Happy National Read a Book Day! To mark the occasion, the Belfast Telegraph rounds up brilliant page-turners from Northern Ireland’s finest writers.

If the Facebook pics of uniformed children has you in a back-to-school mood, the Guardian has you covered with a list of top 10 books about teachers. And if you’re wishing it was still summer, you can escape with one of these travel books instead.

Big news for fans of audio books. New to the market, Kobo is now offering customers one download a month for a £6.99 monthly subscription fee — that’s £1 less than the Amazon-owned Audible. And there’s a month’s free trial, too.

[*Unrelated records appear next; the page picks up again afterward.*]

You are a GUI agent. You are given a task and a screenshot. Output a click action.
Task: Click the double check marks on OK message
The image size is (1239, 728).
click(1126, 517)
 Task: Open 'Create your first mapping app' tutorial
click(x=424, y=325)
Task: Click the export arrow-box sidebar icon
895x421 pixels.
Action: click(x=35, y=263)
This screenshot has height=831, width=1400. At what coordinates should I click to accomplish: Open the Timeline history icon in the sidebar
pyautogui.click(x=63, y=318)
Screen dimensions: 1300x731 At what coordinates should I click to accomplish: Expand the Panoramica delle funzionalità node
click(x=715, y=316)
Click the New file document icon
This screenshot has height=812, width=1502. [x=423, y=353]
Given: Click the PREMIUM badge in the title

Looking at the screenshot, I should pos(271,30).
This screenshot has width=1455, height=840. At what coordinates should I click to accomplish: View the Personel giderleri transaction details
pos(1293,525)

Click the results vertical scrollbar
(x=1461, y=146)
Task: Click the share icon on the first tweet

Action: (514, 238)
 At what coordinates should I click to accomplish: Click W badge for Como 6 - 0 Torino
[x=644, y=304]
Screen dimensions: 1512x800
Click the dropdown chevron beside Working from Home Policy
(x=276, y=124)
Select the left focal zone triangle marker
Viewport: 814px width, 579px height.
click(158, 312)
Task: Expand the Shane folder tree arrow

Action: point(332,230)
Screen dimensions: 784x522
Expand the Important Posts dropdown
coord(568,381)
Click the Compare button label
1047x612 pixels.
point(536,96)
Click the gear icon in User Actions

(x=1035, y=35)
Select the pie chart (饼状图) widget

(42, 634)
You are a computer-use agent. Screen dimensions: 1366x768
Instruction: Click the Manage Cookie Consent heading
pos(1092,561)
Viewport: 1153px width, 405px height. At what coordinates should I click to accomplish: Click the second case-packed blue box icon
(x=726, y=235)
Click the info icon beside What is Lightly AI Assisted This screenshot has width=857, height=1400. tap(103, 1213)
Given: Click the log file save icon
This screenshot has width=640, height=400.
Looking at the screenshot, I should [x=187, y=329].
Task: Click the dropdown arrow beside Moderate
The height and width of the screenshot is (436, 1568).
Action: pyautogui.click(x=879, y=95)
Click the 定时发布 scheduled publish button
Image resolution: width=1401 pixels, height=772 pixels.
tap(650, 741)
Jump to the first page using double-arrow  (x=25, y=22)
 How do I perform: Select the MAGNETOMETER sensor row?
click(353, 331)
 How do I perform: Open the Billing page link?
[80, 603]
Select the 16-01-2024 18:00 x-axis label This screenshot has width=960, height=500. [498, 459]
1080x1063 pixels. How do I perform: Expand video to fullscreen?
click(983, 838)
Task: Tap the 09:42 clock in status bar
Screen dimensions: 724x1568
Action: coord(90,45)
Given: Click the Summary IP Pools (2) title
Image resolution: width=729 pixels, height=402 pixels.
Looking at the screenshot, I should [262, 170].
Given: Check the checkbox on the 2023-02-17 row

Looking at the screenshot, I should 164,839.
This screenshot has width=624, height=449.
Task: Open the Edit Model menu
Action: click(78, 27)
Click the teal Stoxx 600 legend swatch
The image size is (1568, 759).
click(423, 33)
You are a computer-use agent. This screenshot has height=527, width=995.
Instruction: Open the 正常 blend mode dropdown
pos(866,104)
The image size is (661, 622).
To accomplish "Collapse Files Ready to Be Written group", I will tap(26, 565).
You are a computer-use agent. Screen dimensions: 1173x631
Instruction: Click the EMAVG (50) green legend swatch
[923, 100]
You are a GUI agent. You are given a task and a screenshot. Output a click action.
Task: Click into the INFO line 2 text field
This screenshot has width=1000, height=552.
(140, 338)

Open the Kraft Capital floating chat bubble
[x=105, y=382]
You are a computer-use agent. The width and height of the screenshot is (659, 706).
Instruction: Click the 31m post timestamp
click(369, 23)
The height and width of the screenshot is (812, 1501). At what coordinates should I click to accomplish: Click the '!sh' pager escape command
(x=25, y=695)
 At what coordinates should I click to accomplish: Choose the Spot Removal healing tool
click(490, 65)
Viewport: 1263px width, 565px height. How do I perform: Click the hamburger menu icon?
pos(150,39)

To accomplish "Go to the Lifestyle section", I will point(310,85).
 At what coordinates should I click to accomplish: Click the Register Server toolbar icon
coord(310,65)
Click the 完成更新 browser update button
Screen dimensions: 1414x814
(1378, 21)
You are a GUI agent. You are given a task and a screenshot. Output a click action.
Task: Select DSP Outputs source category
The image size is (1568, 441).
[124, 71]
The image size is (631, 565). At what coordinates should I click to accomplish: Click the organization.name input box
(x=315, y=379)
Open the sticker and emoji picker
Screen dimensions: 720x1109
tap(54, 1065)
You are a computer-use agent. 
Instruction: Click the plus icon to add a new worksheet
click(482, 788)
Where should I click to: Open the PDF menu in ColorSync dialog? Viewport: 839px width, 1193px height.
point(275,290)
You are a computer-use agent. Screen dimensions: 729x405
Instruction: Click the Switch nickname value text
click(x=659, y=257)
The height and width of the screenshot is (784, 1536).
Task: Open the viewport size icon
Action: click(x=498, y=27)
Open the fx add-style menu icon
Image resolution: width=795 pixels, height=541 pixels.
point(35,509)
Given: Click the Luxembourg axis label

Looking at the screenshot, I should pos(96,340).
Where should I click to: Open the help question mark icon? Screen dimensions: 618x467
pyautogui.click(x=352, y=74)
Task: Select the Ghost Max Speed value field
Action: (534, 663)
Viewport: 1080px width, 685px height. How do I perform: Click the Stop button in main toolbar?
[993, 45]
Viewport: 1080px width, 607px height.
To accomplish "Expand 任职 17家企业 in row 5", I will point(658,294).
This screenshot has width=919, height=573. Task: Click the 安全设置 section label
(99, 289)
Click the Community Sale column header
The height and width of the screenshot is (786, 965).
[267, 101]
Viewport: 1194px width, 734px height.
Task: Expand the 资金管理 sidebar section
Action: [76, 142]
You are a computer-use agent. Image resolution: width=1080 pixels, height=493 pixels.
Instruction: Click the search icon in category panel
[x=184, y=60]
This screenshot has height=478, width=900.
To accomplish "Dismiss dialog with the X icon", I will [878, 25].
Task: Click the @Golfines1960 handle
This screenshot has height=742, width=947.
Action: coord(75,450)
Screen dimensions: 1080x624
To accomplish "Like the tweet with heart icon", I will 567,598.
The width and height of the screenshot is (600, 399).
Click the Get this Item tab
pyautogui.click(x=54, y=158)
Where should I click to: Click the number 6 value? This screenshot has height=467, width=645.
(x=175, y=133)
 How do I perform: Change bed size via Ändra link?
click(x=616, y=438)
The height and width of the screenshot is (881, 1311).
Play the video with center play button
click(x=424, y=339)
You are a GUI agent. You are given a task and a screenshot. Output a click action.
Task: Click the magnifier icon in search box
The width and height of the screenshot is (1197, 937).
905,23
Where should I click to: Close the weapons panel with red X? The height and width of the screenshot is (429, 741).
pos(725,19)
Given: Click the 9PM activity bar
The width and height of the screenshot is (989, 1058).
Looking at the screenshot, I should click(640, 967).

Maximum Pop has a list of all the YA books coming to the UK in September, including the much-anticipated The Loneliest Girl in the Universe by Lauren James, which now also finally has a US publication date in the pipeline.

Currently open for crowdfunding on Unbound is Cut from the Same Cloth: Essays by British Hijabis, which will be edited by Sabeena Akhtar.

It’s probably not going to come as a shock to anyone, but British publishing is still 90% white, which is one of the reasons that projects like Sabeena Akhtar’s are particularly important.

Book doulas are the new trend in self-publishing.

Neil Gaiman is among the authors campaigning against changes to Haringey’s library service. The North London borough allegedly pans to remove all dedicated children’s librarians.

Podcasts

On Your Fave is Problematic, Kristen and Elizabeth unpack the film adaptation of Bridget Jones’s Diary, talking feminism, female gaze, and racist mothers.

Front Row discusses IT, the latest adaptation of a Stephen King novel. On the same programme, Roddy Doyle talks to John Wilson about his new novel, Smile.

Anthony Horowitz, bestselling author of the Alex Rider teen series, joins Konnie Huq in the Penguin Podcast studio to talk about his latest book, The Word Is Murder.

NPR’s Fresh Air talked to John Le Carré about his new book, A Legacy of Spies.